A comforting walk is necessary to keep pace with the intensity that ‘Naatu Naatu’ demands, says Keeravani. “I don’t mean to say that 2/4 is unfit for dancing, but in 6/8 you feel more comfortable. When you feel more comfortable, you have more scope to bring more stamina, energy and sustenance to the song. That’s what is required.”

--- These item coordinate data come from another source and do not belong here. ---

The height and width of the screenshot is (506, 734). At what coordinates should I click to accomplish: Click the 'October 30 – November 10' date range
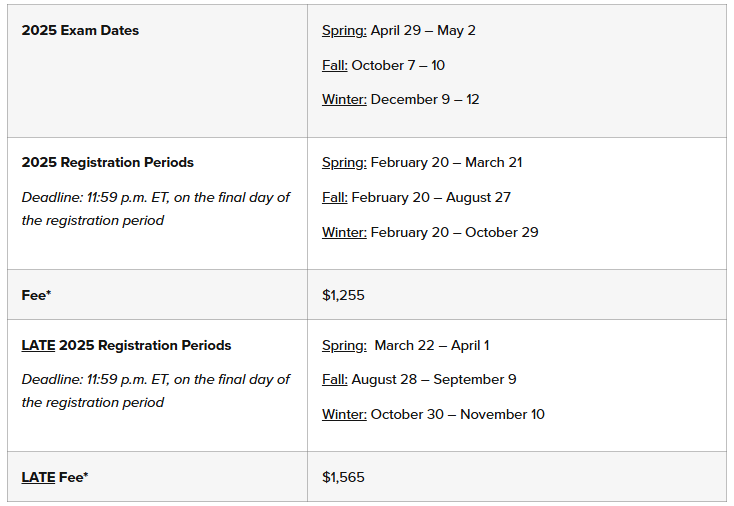[457, 414]
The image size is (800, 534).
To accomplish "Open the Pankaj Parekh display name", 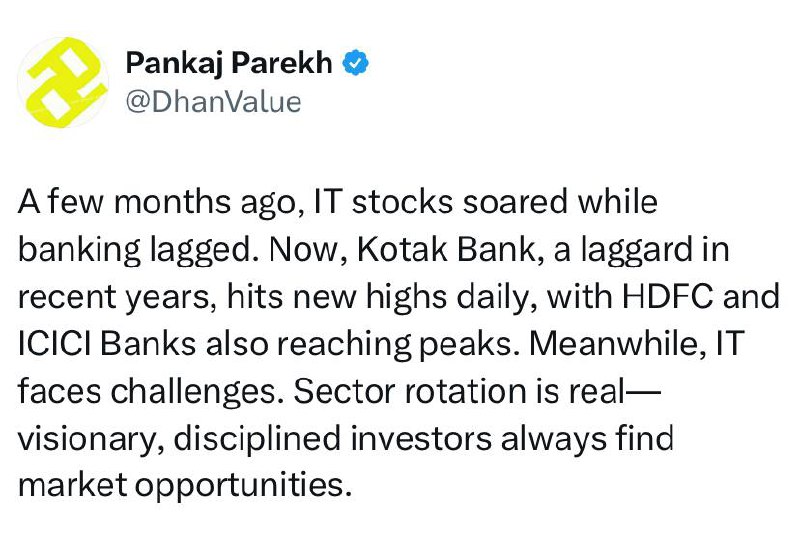I will (229, 63).
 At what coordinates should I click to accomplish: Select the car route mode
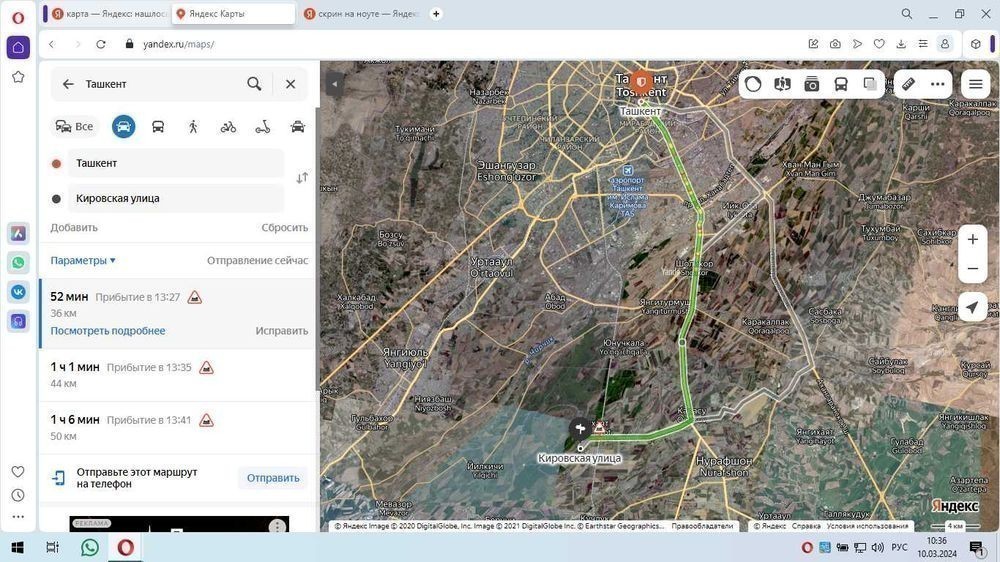tap(123, 126)
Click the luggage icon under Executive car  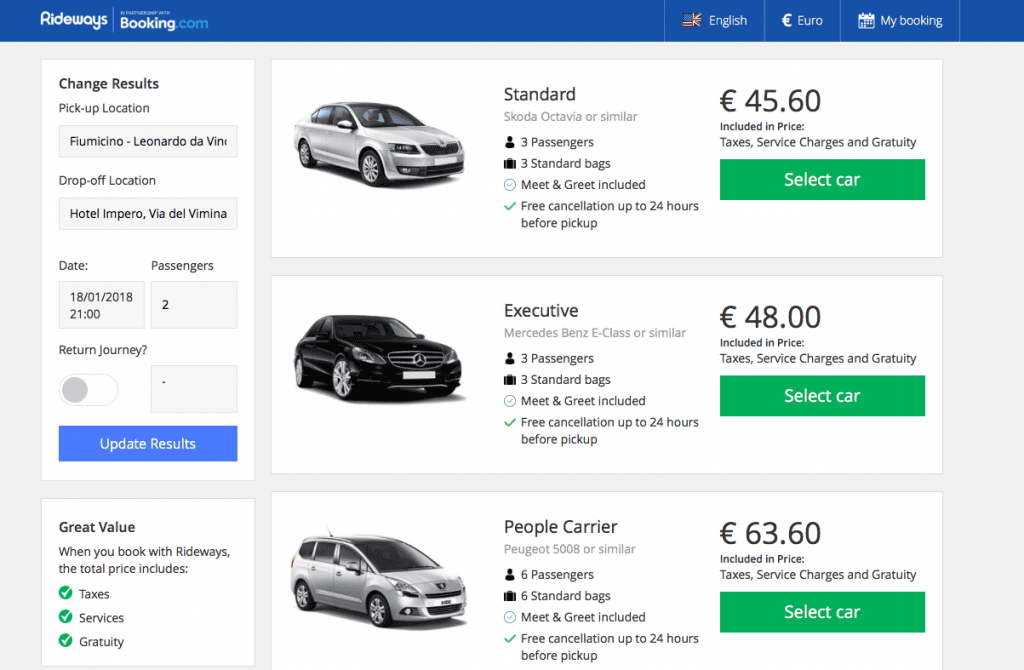pos(510,379)
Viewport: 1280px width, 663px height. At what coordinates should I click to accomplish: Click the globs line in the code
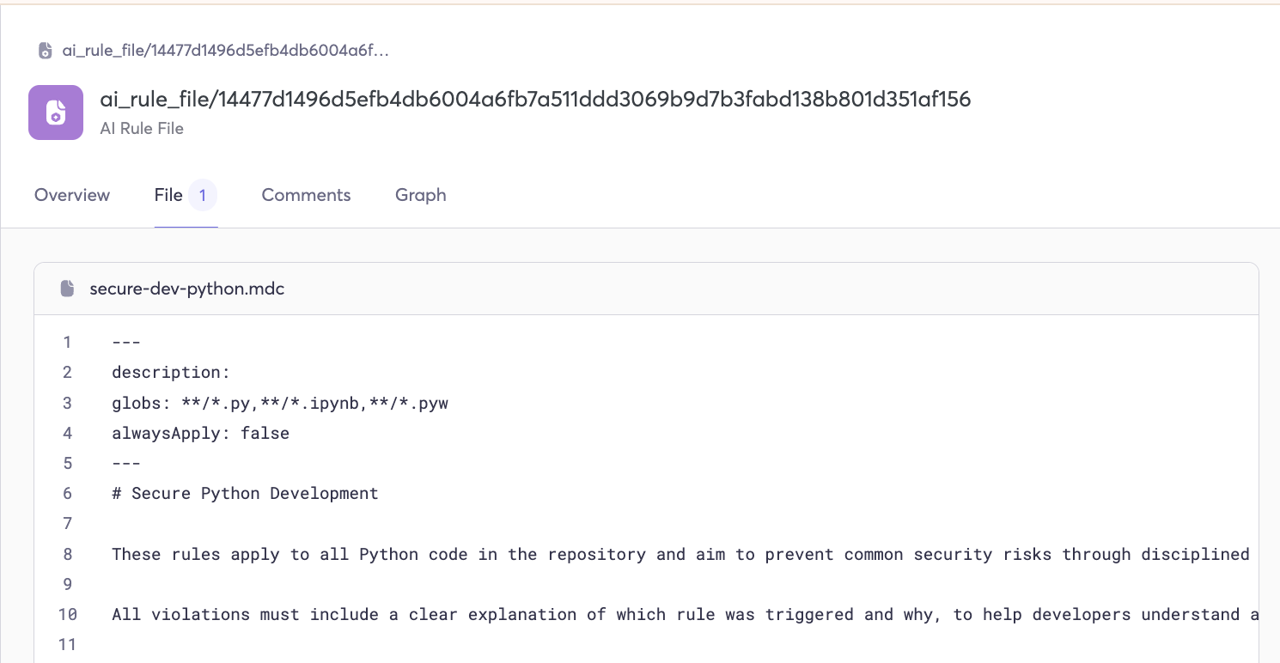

There’s no debating that such strict requirements have paid off beyond belief—‘Naatu Naatu’ is going to the Oscars already a Golden Globe winner. When Keeravani and Chandrabose won the award, there was only one way to celebrate: a touching nod to their friendship, an ode to their roots. Keeravani’s gift to Chandrabose was a rendition of the first song the pair wrote together, for a television show 29 years ago, sung over the phone. “I wrote one small jingly song for TV, that I wrote for Keeravani all those years ago,” Chandrabose says. “I called him to congratulate him on ‘Naatu Naatu’ and he sang to me.” It is, Keeravani says, “the song of our first ever association.” The long-time friends are soon to make even more memories in Hollywood, where they’ll celebrate their latest association at the Oscars on March 12.

RRR’ is streaming on Netflix and Zee5. On March 3 it will be re-released in over 200 US theaters as part of ‘The RRR Fan CelebRRRation’. Check your local cinema guides for one-off theatrical screenings.